§ THINGS TO DO
1) Can you sum up the forum post about PyTorch GPU synchronization in two sentences?
2) Could you continue the forum post about PyTorch GPU synchronization from the last line of its code?

§ DOCUMENT EXCERPT
"""

Is GPU synchronization a speed overhead?

Hi! I defined a network and put it into cuda.I entered a picture and got the result.I found that the time to take the results is much longer than the time spent by the model prediction.0.007s vs 0.139s!!

I searched for the relevant questions. I know that this is the time consumed by GPU synchronization, but I defined the same network with tensorflow. I can easily get the result. It seems that there is no time consumed by synchronization. I want to ask whether there is a mistake in my way of using pytorch or a mistake in pytorch strategy.
After all, 0.139 seconds of printing results are much more than the 0.007 seconds predicted by the model? Here’s my code.
def load_model(self):
network.load_net(self.model_path, self.net)
if self.cuda:
self.net.cuda()
self.net.eval()

def predict(self, data):
# load a image
img = cv2.imread(data, 0)

"""

§ INPUT DATA
"""

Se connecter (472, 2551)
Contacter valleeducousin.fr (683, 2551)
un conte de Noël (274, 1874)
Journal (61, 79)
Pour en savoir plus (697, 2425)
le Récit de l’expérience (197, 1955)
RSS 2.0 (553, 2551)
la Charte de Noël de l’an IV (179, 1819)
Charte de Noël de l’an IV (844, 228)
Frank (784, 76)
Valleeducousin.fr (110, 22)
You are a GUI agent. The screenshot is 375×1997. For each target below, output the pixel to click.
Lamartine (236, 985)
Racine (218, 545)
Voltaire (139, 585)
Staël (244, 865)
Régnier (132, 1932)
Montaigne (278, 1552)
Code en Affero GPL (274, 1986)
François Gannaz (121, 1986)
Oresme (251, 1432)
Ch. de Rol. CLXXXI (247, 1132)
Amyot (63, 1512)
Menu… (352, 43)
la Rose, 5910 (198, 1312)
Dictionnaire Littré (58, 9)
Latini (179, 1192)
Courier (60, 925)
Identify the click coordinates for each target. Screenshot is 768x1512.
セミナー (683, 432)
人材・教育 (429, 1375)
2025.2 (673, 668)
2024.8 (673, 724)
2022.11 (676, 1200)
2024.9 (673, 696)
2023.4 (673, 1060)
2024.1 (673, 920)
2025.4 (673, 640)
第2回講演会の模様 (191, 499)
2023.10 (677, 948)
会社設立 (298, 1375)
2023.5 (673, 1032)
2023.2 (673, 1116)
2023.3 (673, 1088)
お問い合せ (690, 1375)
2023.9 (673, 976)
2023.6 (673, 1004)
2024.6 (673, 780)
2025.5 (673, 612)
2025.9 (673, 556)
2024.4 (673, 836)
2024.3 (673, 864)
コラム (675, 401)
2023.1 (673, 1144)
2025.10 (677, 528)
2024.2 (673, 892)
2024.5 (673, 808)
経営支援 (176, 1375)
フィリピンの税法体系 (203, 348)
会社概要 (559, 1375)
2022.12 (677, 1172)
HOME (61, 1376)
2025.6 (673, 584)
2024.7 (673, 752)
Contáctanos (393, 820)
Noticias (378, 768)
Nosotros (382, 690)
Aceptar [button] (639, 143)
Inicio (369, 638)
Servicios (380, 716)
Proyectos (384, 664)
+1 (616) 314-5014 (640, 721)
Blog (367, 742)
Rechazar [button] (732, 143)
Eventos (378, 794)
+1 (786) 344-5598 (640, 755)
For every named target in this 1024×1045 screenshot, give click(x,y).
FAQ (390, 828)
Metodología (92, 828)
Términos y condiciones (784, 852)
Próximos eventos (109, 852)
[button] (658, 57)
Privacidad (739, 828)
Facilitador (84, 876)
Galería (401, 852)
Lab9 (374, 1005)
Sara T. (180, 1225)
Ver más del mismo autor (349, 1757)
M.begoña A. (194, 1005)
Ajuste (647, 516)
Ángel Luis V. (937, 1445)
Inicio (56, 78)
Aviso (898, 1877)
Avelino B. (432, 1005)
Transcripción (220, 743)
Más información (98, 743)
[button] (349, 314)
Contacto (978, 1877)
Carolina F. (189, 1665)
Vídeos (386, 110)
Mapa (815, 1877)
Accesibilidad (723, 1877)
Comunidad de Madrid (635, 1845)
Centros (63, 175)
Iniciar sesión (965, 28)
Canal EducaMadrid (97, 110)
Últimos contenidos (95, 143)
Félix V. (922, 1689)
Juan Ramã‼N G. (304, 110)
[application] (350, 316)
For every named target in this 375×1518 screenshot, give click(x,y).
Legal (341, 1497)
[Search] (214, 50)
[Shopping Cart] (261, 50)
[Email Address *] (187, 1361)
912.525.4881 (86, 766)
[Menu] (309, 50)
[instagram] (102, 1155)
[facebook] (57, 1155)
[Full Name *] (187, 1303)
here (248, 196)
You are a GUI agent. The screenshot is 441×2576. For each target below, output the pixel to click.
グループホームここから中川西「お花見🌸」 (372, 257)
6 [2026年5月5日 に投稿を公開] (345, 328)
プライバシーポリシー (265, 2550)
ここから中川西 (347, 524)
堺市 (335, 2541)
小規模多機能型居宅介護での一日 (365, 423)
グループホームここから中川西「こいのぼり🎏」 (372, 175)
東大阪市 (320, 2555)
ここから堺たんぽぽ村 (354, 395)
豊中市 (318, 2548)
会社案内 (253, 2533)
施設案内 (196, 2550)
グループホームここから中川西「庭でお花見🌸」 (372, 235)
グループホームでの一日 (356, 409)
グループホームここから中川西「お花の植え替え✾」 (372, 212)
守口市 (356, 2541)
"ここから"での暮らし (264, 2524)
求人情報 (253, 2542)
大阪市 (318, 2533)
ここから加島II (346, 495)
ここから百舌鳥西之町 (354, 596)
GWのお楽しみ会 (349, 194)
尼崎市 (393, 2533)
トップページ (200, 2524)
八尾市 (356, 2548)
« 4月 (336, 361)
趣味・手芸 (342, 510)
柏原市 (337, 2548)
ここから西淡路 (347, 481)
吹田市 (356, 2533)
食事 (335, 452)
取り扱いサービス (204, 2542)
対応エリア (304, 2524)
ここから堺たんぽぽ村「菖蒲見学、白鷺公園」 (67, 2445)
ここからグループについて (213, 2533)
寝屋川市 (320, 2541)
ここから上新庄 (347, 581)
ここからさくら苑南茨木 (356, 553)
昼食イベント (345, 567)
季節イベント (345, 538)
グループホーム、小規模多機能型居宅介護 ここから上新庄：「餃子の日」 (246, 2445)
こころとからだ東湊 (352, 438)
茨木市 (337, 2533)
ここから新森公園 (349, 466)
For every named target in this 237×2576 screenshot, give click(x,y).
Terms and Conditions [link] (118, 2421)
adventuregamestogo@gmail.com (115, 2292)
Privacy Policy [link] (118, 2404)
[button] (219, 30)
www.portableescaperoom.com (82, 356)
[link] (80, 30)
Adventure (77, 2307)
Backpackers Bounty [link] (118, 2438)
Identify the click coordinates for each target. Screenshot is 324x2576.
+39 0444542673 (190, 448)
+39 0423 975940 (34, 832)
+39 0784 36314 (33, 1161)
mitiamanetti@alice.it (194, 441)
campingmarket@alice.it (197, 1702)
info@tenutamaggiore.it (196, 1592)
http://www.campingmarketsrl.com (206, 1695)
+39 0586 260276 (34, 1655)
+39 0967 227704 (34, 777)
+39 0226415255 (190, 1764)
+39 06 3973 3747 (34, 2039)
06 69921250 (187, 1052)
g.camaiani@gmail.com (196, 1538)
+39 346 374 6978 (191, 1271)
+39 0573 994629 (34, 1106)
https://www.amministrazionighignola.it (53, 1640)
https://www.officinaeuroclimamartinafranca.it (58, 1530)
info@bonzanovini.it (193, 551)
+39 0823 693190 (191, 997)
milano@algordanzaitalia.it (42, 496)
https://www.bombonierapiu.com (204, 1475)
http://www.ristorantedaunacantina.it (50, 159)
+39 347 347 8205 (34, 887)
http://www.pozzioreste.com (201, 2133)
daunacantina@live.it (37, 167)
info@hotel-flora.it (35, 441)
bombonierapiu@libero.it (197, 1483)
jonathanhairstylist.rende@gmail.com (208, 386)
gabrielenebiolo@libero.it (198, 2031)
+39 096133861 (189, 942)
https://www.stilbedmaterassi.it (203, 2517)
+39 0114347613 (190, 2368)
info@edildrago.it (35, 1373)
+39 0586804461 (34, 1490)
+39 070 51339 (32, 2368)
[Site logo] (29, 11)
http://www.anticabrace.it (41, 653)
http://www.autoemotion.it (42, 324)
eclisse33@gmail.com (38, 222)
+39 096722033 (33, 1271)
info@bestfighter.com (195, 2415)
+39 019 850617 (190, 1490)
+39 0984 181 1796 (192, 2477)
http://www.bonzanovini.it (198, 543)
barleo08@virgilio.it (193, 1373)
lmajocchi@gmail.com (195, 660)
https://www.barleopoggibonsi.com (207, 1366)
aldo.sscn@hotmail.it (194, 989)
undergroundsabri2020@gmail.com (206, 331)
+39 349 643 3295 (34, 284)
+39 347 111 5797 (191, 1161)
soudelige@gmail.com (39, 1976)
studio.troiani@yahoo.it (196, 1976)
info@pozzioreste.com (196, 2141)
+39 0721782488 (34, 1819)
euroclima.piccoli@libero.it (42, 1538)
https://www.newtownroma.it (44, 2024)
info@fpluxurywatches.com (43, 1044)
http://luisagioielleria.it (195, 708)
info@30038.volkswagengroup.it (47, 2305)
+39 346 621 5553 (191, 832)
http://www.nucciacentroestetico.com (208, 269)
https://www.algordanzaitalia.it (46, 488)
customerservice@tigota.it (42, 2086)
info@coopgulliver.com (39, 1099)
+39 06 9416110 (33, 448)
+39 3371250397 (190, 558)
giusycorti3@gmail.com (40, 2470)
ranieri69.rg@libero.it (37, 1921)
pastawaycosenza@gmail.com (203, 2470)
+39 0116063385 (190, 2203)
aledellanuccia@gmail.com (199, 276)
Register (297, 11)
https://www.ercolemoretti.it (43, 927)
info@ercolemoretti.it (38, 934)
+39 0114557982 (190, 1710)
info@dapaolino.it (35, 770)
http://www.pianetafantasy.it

"""

§ TASK-BY-TASK RESULTS
1) The poster put a network on CUDA in PyTorch and found that getting the results took 0.139 seconds, far longer than the 0.007 seconds the model spent on prediction. They had read that this was time consumed by GPU synchronization but saw no such delay with the same network in TensorFlow, so they ask whether the mistake lies in how they use PyTorch or in PyTorch's strategy, and they share their code.

2)
img = img.astype(np.float32, copy=False)
img = img.reshape((1, 1, img.shape[0], img.shape[1]))

# inference
t1 = time.time()
density_map = self.net(img)
t2 = time.time()

# torch.cuda.synchronize()

t3 = time.time()
density_map = density_map.data.cpu().numpy()
t4 = time.time()
print(t2 - t1)
print(t4 - t3)

et_count = np.sum(density_map)

0.00782918930053711
0.13913774490356445
Thank you for your advice !

your thinking is quite off.

GPU synchronization just waits for all of the queued work to finish.

Regardless of the framework, the time it takes should be about the same.